Conrad, Sessions vow to work together for two-year budgeting
Conrad made his strongest statements to date in favor of two-year budgets, saying he now believes the advantages “certainly” outweigh any disadvantages. He said Congress has to admit the annual budget process has failed.
“You know I used to be in the camp of favoring an annual budget,” Conrad said. “But the hard reality is we aren’t doing annual budgets.”
The two committee leaders, who are often at odds, publicly said this year could finally provide the opportunity to fix the broken budget process which has only seen a federal budget agreed to twice in election years over the last 13 years.
Conrad said two-year budgets would allow Congress in even, election years to focus on oversight functions.

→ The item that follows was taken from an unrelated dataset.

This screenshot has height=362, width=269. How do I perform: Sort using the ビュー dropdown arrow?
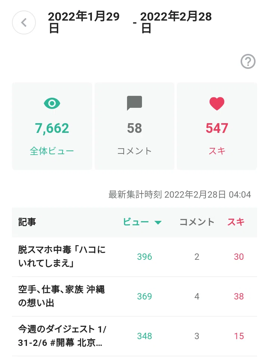point(158,223)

A key hurdle to reform would be reaching a deal to limit the number and types of amendments that can be offered to the budget resolution. The current process, nicknamed “vote-o-rama” in the Senate, allows unlimited amendments and can yield to dozens of time-consuming budget amendments.
Conrad said “vote-o-rama” demeans the Senate and that the offering of nongermane amendments, such as on gun rights and Guantanamo Bay, bog down the process.

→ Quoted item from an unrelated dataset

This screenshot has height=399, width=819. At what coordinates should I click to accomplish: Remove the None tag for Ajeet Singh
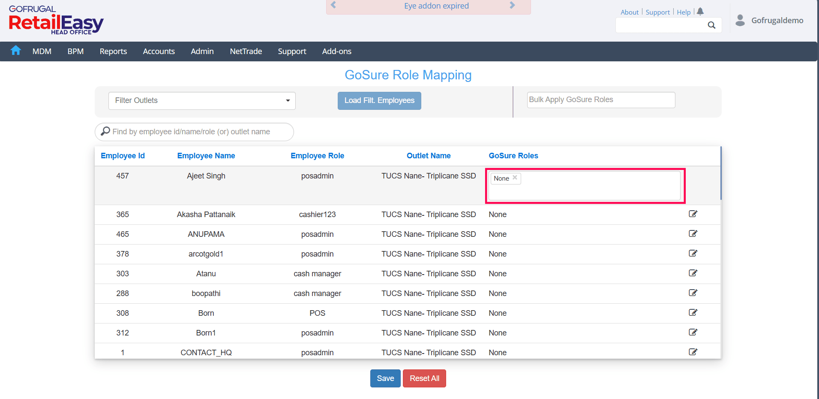tap(515, 178)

Sessions however said that the minority GOP is already frustrated with limitations on amendments and would not likely back strict limits on budget amendments.
There is “more resistance to tightening up the budget amendment process for that reason,” he said.
The deficit supercommittee, created by this summer’s debt deal, has the opportunity to put a budget plan before Congress for an up-or-down vote by the end of the year and supporters of biennial budgeting see that as a chance to make the change.